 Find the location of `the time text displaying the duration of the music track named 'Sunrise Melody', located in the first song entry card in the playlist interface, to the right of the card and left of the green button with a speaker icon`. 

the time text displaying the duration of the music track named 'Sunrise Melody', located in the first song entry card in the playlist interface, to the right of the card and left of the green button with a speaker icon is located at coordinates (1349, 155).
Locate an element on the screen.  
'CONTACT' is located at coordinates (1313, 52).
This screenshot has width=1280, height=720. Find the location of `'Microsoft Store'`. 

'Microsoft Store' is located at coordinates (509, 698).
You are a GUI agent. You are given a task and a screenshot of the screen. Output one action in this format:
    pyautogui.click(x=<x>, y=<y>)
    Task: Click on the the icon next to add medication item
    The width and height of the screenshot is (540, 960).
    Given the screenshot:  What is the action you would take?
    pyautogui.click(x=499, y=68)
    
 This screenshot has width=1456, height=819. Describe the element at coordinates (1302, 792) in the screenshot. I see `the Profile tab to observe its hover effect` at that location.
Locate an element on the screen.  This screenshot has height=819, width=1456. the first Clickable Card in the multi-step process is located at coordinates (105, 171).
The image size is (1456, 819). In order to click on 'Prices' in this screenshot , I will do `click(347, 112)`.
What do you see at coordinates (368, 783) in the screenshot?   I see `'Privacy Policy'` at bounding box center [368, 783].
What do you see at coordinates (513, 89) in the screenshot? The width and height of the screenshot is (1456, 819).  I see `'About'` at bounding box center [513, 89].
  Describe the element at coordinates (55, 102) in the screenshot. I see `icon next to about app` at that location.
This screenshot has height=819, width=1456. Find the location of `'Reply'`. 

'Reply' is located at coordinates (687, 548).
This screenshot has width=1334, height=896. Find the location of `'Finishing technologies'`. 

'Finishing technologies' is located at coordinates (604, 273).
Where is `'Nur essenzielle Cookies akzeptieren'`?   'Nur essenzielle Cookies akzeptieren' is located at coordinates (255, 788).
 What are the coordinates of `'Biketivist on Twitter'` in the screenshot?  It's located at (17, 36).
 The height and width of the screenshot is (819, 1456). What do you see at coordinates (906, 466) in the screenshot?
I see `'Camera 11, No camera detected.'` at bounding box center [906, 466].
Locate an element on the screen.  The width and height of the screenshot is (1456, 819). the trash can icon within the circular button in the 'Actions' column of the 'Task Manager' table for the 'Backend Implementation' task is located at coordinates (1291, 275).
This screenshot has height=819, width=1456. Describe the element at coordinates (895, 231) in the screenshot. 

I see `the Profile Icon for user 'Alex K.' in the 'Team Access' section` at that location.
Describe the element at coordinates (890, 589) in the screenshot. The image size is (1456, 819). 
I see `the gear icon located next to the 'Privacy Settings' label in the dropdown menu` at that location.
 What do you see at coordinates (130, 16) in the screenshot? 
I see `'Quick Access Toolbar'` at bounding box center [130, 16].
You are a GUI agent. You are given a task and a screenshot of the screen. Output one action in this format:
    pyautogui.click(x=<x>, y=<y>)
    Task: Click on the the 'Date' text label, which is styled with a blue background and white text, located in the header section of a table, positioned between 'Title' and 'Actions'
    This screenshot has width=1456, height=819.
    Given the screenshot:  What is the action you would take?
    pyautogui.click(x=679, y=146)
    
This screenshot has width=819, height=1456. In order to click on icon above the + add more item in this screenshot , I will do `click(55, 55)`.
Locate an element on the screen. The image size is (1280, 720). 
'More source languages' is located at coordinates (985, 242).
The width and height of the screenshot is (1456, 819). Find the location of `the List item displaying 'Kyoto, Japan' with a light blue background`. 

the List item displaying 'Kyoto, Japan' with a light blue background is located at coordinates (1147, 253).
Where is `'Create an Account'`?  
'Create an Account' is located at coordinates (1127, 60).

____________________

Convert the lines of the records above into a numbered list, from the line containing "What are the" up to and including the line containing "Profile Icon for". Leave out blank lines.

> The result
1.  What are the coordinates of `'Biketivist on Twitter'` in the screenshot?  It's located at (17, 36).
2.  The height and width of the screenshot is (819, 1456). What do you see at coordinates (906, 466) in the screenshot?
3. I see `'Camera 11, No camera detected.'` at bounding box center [906, 466].
4. Locate an element on the screen.  The width and height of the screenshot is (1456, 819). the trash can icon within the circular button in the 'Actions' column of the 'Task Manager' table for the 'Backend Implementation' task is located at coordinates (1291, 275).
5. This screenshot has height=819, width=1456. Describe the element at coordinates (895, 231) in the screenshot. 
6. I see `the Profile Icon for user 'Alex K.' in the 'Team Access' section` at that location.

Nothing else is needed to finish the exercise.